Creating Effective Review Templates
Generic performance review forms often miss what matters for engineers. Your template should capture technical contributions, collaboration, and growth.
Self-Review Template
## Self-Review Template
### 1. Technical Contributions
- List 3-5 projects you worked on this review period
- Include PRs merged, bugs fixed, or features shipped
- Note any technical debt reduction or refactoring
### 2. Code Review Activity
- Number of PRs reviewed:
- Number of PRs author:
- Patterns or knowledge you shared with the team:
### 3. Collaboration
- How did you help teammates this quarter?
- Who provided valuable support to you?
### 4. Challenges Faced
- What blockers did you encounter?
- How did you overcome them (or are they still unresolved)?
### 5. Goals for Next Period
- 1-2 specific, measurable goals:
Common mistake: Engineers often write self-reviews in abstract terms (“worked on performance improvements”). Coach your team to use specific metrics: “Reduced API response time from 340ms to 95ms by implementing query result caching on the product search endpoint.” Specificity makes the review more useful and gives the engineer better material for future job searches or promotion cases.
Peer Feedback Template
Peer feedback works best when it’s structured around specific behaviors rather than vague impressions:
## Peer Feedback for [Engineer Name]
### Collaboration
- How effectively does this person share knowledge?
- Do they respond helpfully in code reviews and Slack?
### Technical Quality
- Rate code quality from recent PRs (1-5):
- Examples of strong/weak technical decisions:
### Growth
- What's one area where they've improved this quarter?
- What advice would you give for continued growth?
### Optional: Specific Example
Describe one specific situation where they demonstrated [strength/area for improvement]:
Who should give peer feedback? Aim for 3 peers who have worked directly with the engineer in the review period—ideally one senior, one peer-level, and one person from an adjacent team.
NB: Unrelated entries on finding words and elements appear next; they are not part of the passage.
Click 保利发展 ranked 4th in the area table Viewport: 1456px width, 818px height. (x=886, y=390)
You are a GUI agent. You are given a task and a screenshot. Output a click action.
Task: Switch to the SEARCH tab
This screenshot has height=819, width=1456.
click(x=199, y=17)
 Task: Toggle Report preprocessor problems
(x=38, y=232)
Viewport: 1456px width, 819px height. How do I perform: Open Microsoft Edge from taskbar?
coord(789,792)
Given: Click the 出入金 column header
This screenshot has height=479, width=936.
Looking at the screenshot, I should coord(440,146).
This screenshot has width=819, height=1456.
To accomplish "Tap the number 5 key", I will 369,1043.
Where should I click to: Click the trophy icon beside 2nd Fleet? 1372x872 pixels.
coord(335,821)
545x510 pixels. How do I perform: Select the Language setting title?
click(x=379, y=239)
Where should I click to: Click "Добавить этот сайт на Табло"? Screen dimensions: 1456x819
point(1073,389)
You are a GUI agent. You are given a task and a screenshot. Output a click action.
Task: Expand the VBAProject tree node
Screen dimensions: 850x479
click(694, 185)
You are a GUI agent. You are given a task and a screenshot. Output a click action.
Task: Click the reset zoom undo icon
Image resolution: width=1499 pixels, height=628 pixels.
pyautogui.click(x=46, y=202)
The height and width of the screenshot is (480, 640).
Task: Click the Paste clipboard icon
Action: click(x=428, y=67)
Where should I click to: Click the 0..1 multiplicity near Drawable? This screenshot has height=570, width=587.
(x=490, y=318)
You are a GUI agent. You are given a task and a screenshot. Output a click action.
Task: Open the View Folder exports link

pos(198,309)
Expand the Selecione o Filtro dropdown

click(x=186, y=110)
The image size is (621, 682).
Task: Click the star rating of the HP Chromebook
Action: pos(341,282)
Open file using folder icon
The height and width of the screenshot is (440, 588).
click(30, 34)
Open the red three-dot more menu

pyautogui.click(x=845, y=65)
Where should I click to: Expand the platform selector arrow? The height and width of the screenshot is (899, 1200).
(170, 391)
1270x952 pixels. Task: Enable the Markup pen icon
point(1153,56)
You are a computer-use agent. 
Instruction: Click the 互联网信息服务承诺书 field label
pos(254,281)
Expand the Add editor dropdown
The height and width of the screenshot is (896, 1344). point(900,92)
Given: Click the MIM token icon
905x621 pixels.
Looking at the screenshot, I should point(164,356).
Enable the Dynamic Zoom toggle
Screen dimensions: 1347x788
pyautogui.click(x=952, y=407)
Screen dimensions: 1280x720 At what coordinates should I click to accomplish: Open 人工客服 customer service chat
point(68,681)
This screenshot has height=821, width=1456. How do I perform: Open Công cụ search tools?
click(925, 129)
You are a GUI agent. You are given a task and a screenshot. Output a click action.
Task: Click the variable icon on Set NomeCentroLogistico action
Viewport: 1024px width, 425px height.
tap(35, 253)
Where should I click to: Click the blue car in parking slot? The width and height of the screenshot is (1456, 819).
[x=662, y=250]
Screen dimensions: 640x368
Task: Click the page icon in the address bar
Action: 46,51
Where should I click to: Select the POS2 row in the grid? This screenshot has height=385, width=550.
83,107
Avoid selecting only close collaborators; reviewers who’ve experienced friction with the engineer often provide the most growth-oriented feedback.
Running the Review Cycle
A typical async review cycle spans two weeks. Here’s how to structure it:
Week 1: Collection Phase
Days 1-2: Manager posts review templates and announces timeline in team channel
# Q1 Performance Review Cycle
**Timeline:**
- Jan 15-17: Complete self-reviews
- Jan 18-21: Peer feedback collection
- Jan 22-25: Manager reviews
- Jan 26-28: Employee read and respond
**Instructions:**
Copy the template from [link], fill it out, and tag me when complete.
Days 3-5: Engineers complete self-reviews. Simultaneously, trigger peer feedback requests.
Days 6-7: Peers provide feedback. Managers can begin reading self-reviews.
Week 2: Synthesis Phase
Days 8-10: Manager writes their review, incorporating self-assessment and peer feedback
Days 11-12: Employee receives manager review, has time to read and reflect
Days 13-14: Optional synchronous follow-up for clarifications, goal-setting discussion
Scheduling the optional sync: Frame this as “a 30-minute conversation if you’d like one” rather than a mandatory call. Many engineers in well-run async review cycles find they have few questions after reading a thorough written review. Keeping the sync optional respects time zones and signals that the written review stands on its own.
Handling Difficult Conversations
Async reviews occasionally surface issues requiring sensitive handling. When feedback reveals performance concerns or interpersonal conflicts, transition to synchronous communication:
## Escalation Protocol
**Red Flags in Async Reviews:**
- Repeated patterns of missed deadlines
- Multiple peer feedback citing communication issues
- Self-assessment significantly misaligned with manager perception
**Action Steps:**
1. Document specific examples from review period
2. Schedule 1:1 video call (not async)
3. Create concrete improvement plan with check-ins
4. Schedule follow-up review in 30-60 days
The rule here is simple: async for information gathering, synchronous for difficult conversations. A written performance improvement plan delivered without a human conversation is a management failure, regardless of how distributed your team is.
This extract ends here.